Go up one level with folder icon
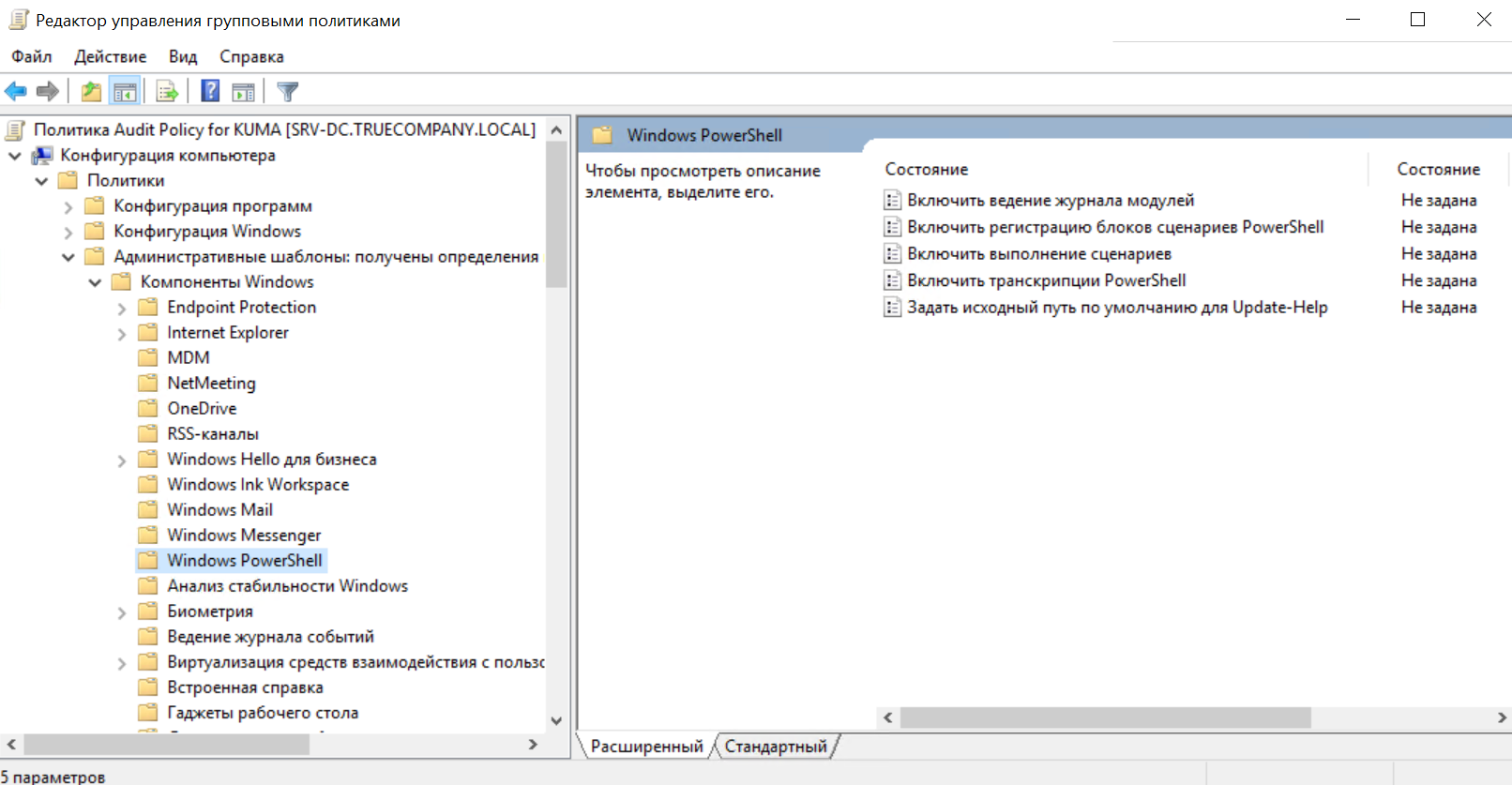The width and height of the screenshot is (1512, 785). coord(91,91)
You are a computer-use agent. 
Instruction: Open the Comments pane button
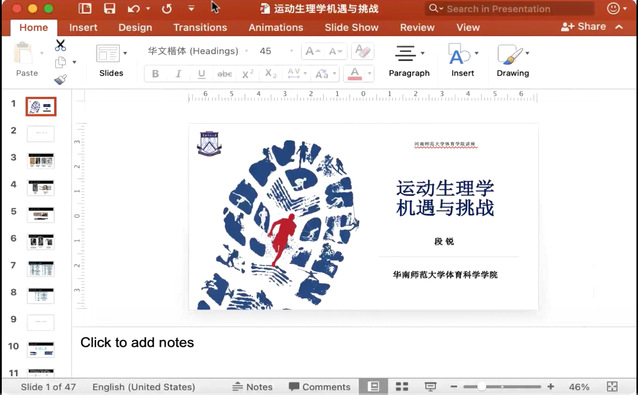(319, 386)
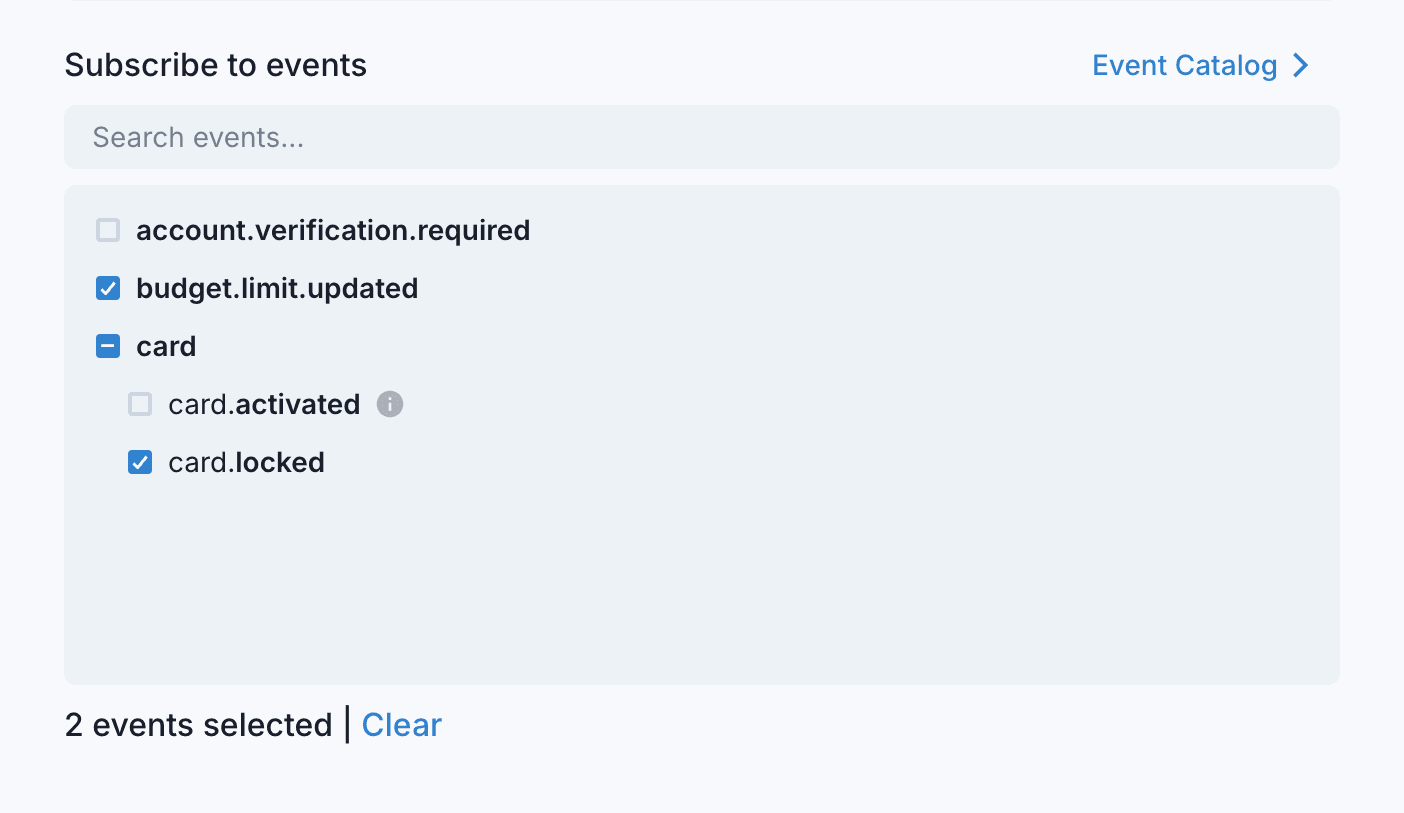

***

_Work instructions_: Reproduce the lines from the one with "You are a computer-use agent." through the end of the data, keeping both end lines, adding nothing, and dropping any pictures.

_Your solution_:
You are a computer-use agent. 
Instruction: Open the Comments pane button
(319, 386)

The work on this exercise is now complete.